### [Supplied data]
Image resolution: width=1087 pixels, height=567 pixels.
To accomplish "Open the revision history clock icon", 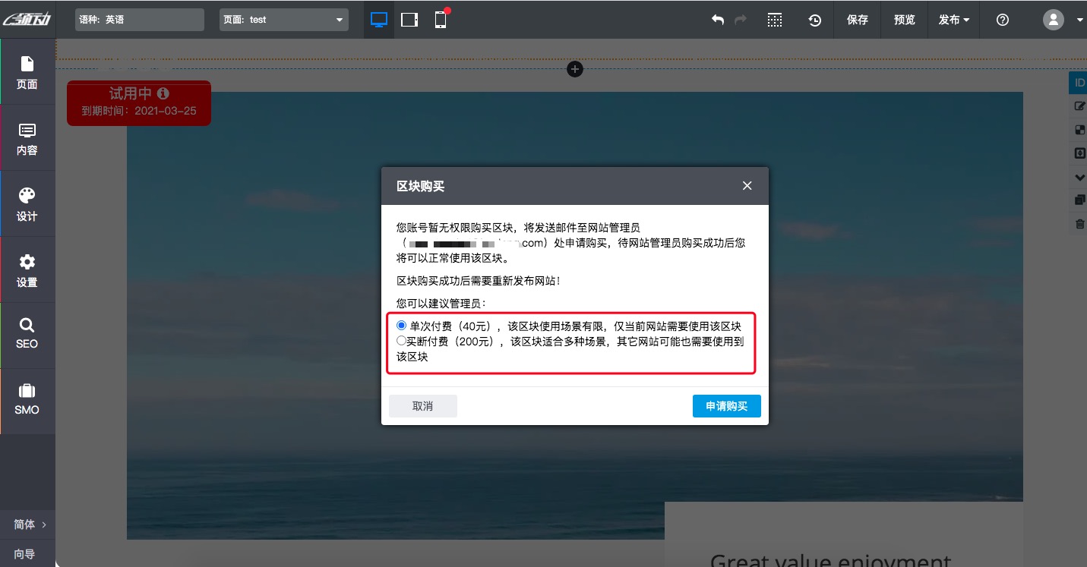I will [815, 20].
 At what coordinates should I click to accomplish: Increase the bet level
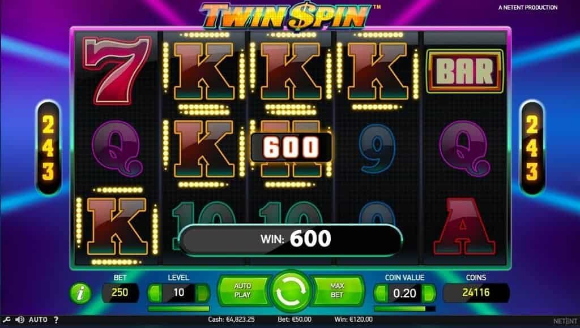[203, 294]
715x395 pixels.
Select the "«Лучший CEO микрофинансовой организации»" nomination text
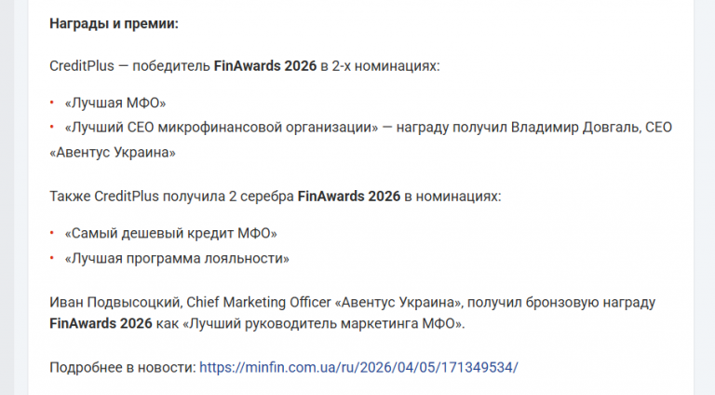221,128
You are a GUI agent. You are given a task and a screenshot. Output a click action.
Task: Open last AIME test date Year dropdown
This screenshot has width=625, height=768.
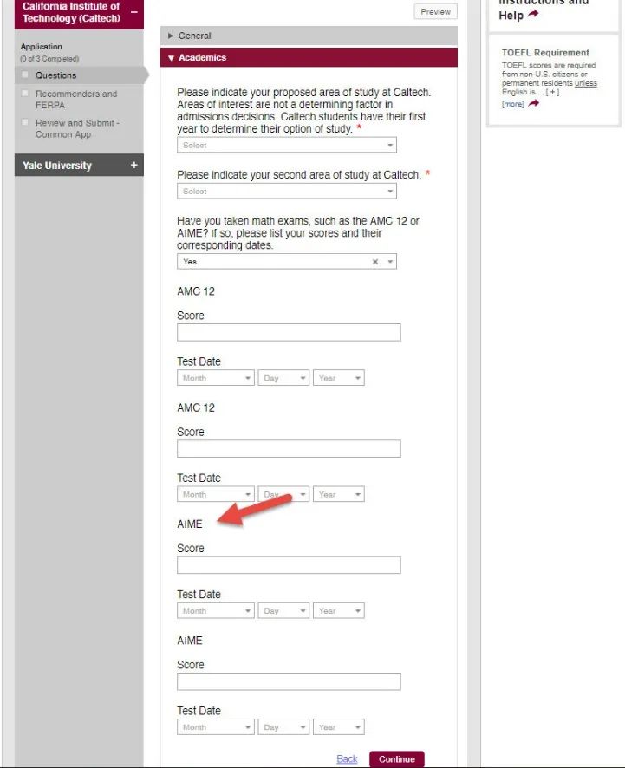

### [Action item]
Among the entries, count how many lines hold the string "width", then state only that number.

### [Exercise solution]
2